Write-Combining memory can slow down your application?

In NVIDIA_CUDA_ProgrammingGuide_2.3.pdf, it says that " write-combining memory is not snooped during transfers across the PCI Express bus, which can improve transfer performance by up to 40%."

But when I run the bandwidthTest.exe , it turns out that the write-combining memory is no help in improving transfer performance. The host to device bandwidths for pinned memory are totally same.
( 1st test: “bandwidthTest -memory=pinned -wc”, 2nd test: “bandwidthTest -memory=pinned”)

And the worse thing is that the bandwidth will get slower if you use write-combining memory when copying data from host pageable memory to host write-combining memory. So when you use write-combining memory, the whole application performance is degraded.

Is this result reasonable?

Well, when it’s write combined, it’s not cached on the CPU, so it makes sense that the host side bandwidth to the buffer in question would be reduced. Thus, it makes the PCIe transfer faster at the expense of CPU access time.

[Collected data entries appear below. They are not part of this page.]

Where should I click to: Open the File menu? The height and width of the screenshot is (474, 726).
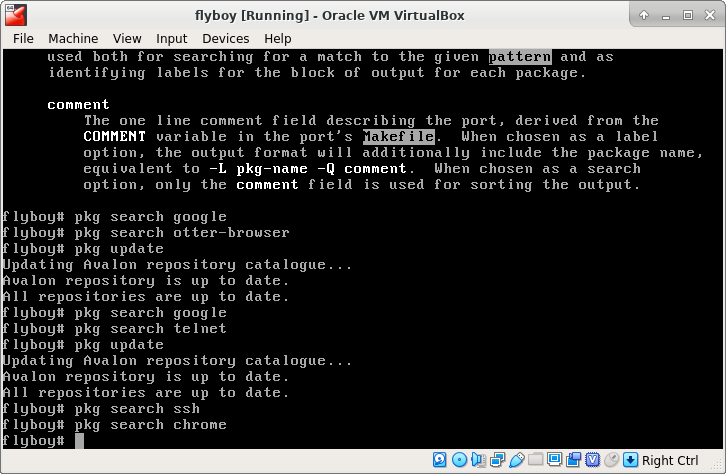click(x=23, y=38)
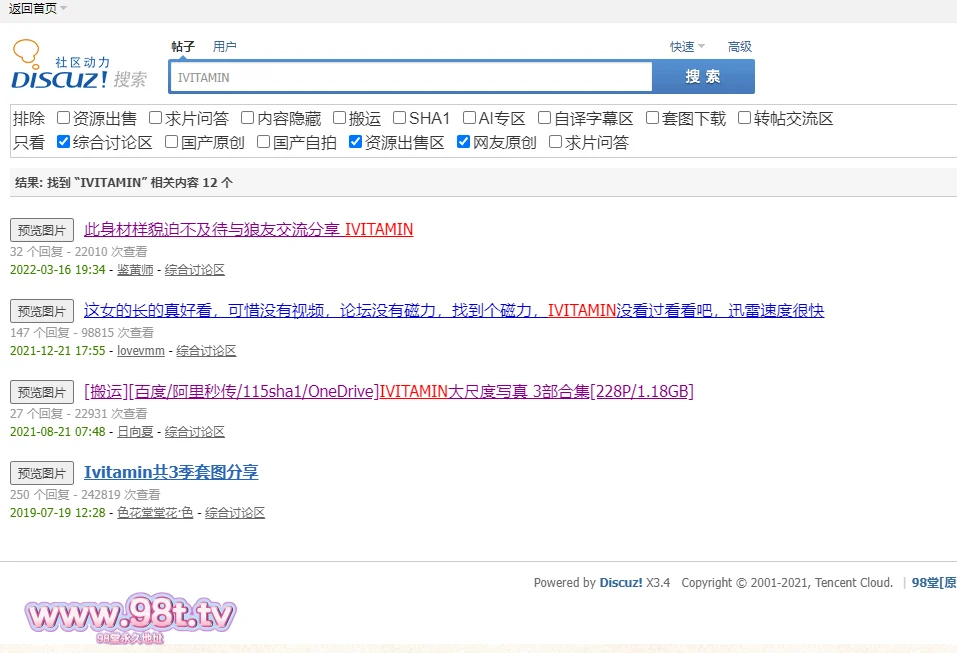Open the 高级 advanced search link
Screen dimensions: 957x653
click(740, 47)
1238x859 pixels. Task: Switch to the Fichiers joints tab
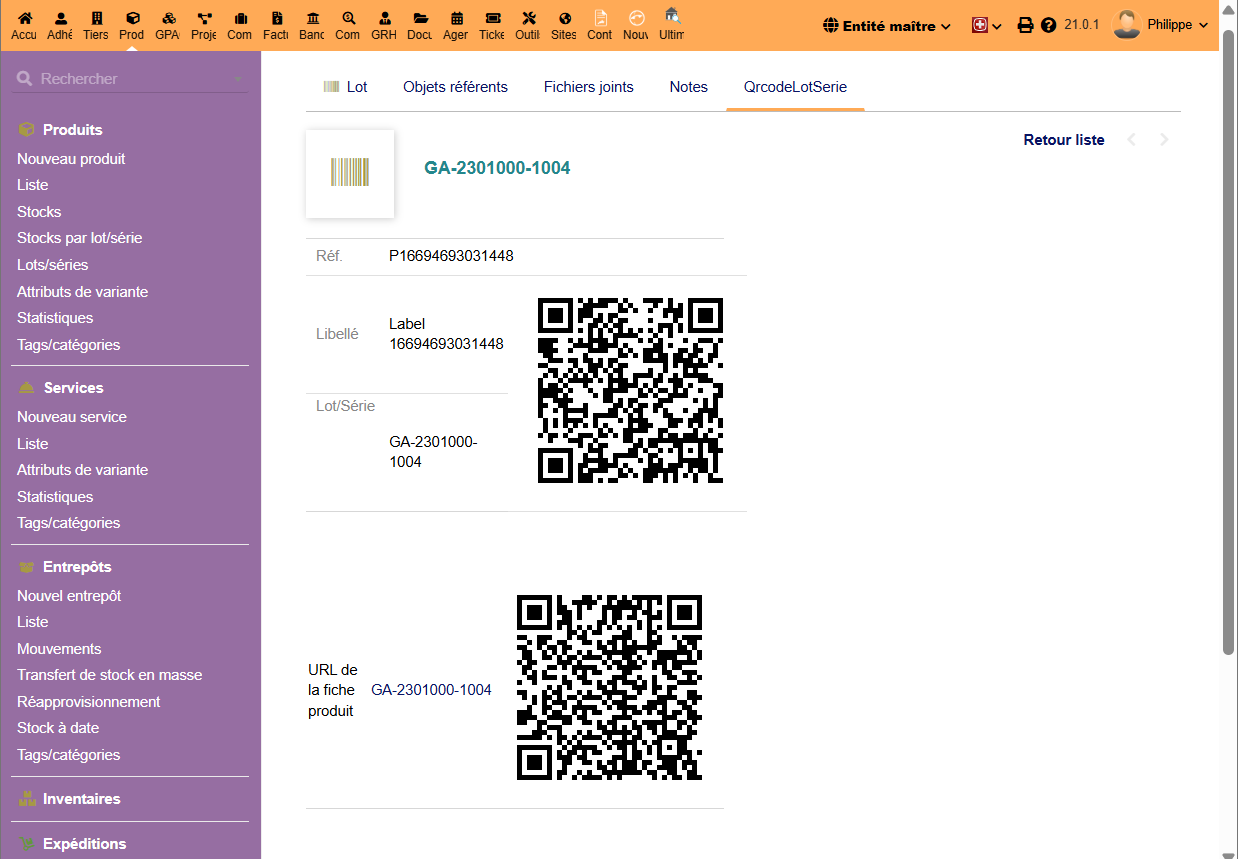tap(588, 87)
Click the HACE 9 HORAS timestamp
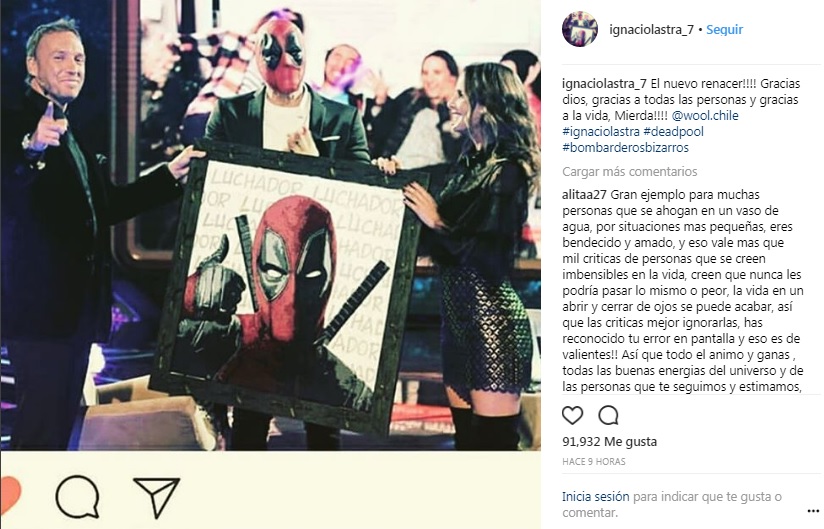This screenshot has height=529, width=824. [x=593, y=462]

But according to my test, the PCIe transfer speed does not change whether the host memory is write combined or not. When should we use write-combining memory ? By the test result, it seems useless.

Depends on the chipset.

Thank you , tmurray!

What kind of chipset will unleash this potential ? Mine is Intel 5520 chipset.

Which chipset does it depend on , GPU chipset , main board chipset or both?